Directions ::
a. According to the excerpt on HESI and APCI ion sources, how long is the sprayer in the combination HESI/APCI source?
b. Continue the excerpt on HESI and APCI ion sources, picking up right after its final sentence.

Excerpted text ::
------------------------------------
A HESI sprayer is long enough so that the tip sits outside of the heater region so that the drying gas is heated but the liquid flow is not directly heated. Conversely, an APCI sprayer is shorter so that it sits within the heater region so that the liquid droplet flow is directly heated.

The two above-described ionization techniques are, to some extent, complementary because certain classes of compounds that ionize well in HESI (or ESI) mode often do not ionize well in APCI mode, and vice versa. In some high throughput screening applications, where the amount of sample available is limited and where time is critical, it is desirable to limit the amount of time required in order to identify all the components in the sample. Therefore, it is desirable to be able to switch between the two aforementioned ionization modes with a minimum of time and inconvenience.

SUMMARY

To address the need for easy and convenient changeover or switching between ESI (or HESI) and APCI ion sources, two related approaches are disclosed herein. Accordingly, in a first aspect of the present teachings, a switchable ion source is provided that can operate in either an HESI-only mode, an APCI-only mode or a “combined mode”. The apparatus facilitates easy and rapid selection between HESI (or ESI) and APCI ionization techniques and, in the combined mode, enables two types of ionization mechanisms to be performed simultaneously to ionize a single sample. Accordingly, a combination HESI/APCI source is described so that either HESI or APCI can be achieved using the same source housing. This is achieved by producing a sprayer having a length intermediate between the lengths of conventional HESI-only and APCI-only sprayers. Furthermore, when HESI mode is in use, the sprayer tip receives an electrical potential and the corona discharge needle is grounded. When APCI mode is in use, the sprayer tip is grounded (or given a small electrical potential) and the corona discharge needle is supplied an electrical potential. Software may be employed to switch between HESI and APCI operational modes between analyses employing different analysis protocols. A single power supply is provided so as to provide operating voltage to either an HESI sprayer, to an APCI needle electrode or to both the sprayer and the APCI needle. The APCI needle may be provided on a moveable or rotatable support that may permit the APCI needle to physically move, under software control, between two positions: a first position—used when Atmospheric Pressure Chemical Ionization is in effect—between the nozzle and an ion inlet aperture of a mass spectrometer and a second position—used when APCI is not in effect—that is removed from the region between the nozzle or sprayer and the ion inlet aperture.
------------------------------------
Given information ::
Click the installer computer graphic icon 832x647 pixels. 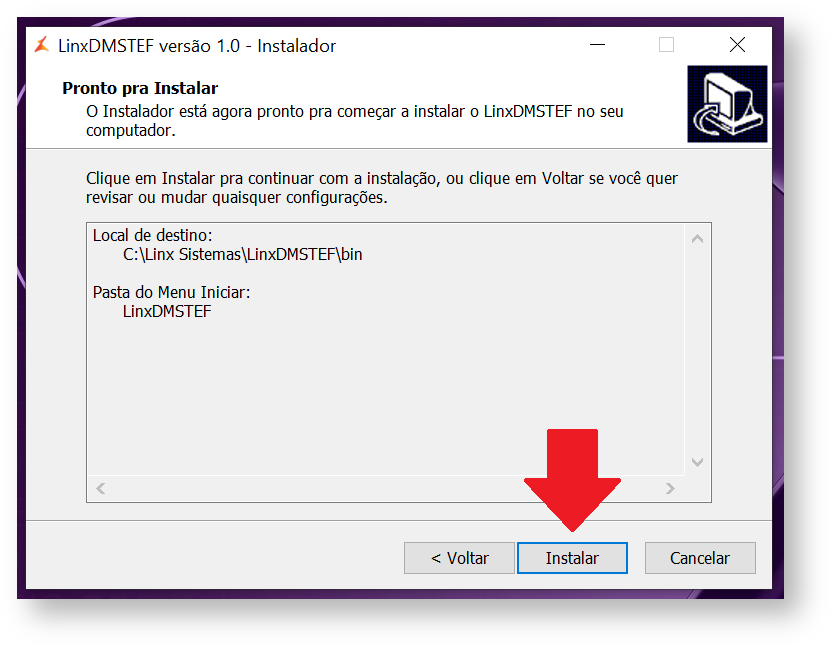pyautogui.click(x=727, y=103)
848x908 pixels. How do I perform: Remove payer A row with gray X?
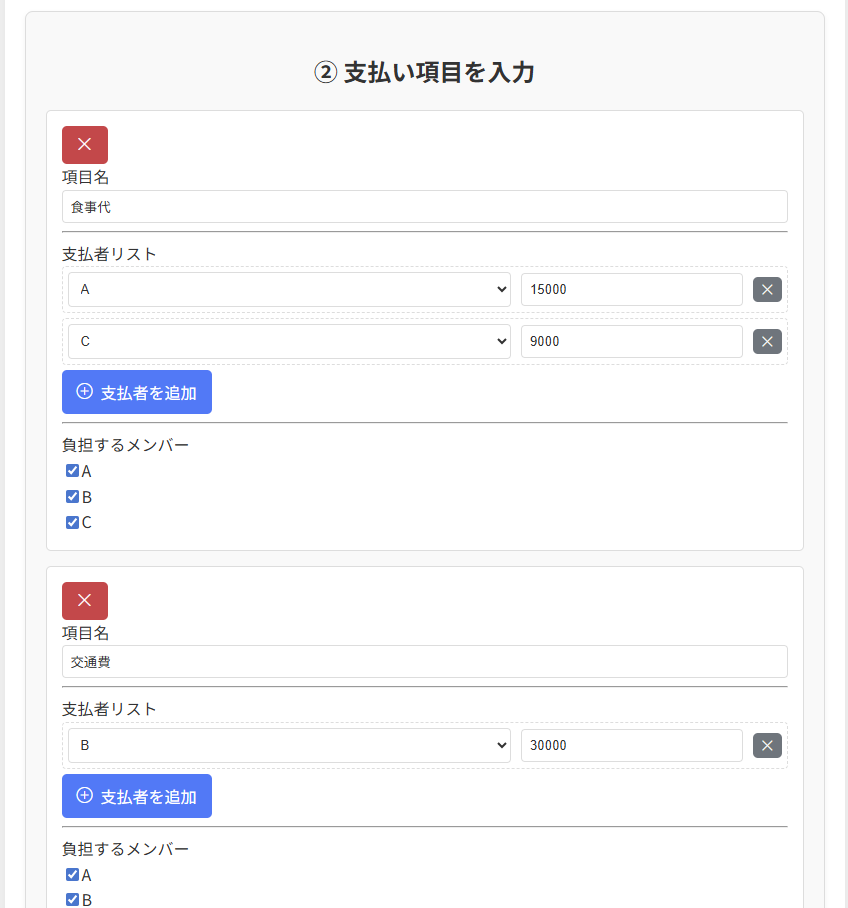coord(767,290)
------------------------------------
Replies ::
a. Its length is intermediate between the lengths of conventional HESI-only and APCI-only sprayers.

b.
In a second aspect of the present teachings, modular interchangeable HESI (or ESI) and APCI nozzle assemblies are disclosed, either of which may be mated to a common housing which provides all necessary gas and electrical connections to the mated nozzle assembly. The HESI nozzle assembly includes a single electrical contact that, in operation, mates with an electrically live electrical contact of the housing. Since the single electrical contact of the HESI probe is in electrical communication with the HESI nozzle or sprayer, an operating voltage may thus be applied to the HESI nozzle or sprayer. The APCI nozzle assembly includes a first electrical contact that, in operation, mates with the same electrically live electrical contact of the housing. The APCI nozzle assembly further includes a second electrical contact that, in operation, mates with a second electrical contact of the housing. The first and second electrical contacts of the APCI nozzle assembly are in electrical communication with one another. However, these two electrical contacts may not be in electrical communication with the nozzle or sprayer portion. Thus, in operation, the APCI nozzle assembly may provide a simple electrical bridge between the two electrical contacts of the housing. Since the second housing electrical contact is in electrical communication with an APCI needle within the housing, operating voltage may thus be provided to the APCI needle when the APCI housing assembly is in its operating position.

DETAILED DESCRIPTION

The following description is presented to enable any person skilled in the art to make and use the invention, and is provided in the context of a particular application and its requirements. Various modifications to the described embodiments will be readily apparent to those skilled in the art and the generic principles herein may be applied to other embodiments. Thus, the present invention is not intended to be limited to the embodiments and examples shown but is to be accorded the widest possible scope in accordance with the features and principles shown and described. To appreciate the features of the present invention in greater detail, please refer toFIGS. 1-7in conjunction with the following discussion.

The terms “mass spectrometry” or “MS” as used herein refer to methods of filtering, detecting, and measuring ions based on their mass-to-charge ratio, m/z, sometimes given in units “Da/e” (Daltons per elemental charge unit). In general, one or more molecules of interest are ionized and the ions are subsequently introduced into a mass spectrometer instrument where, due to a combination of magnetic or electric fields, the ions follow a path in space that is dependent upon mass (“m” or “Da”) and charge (“z” or “e”).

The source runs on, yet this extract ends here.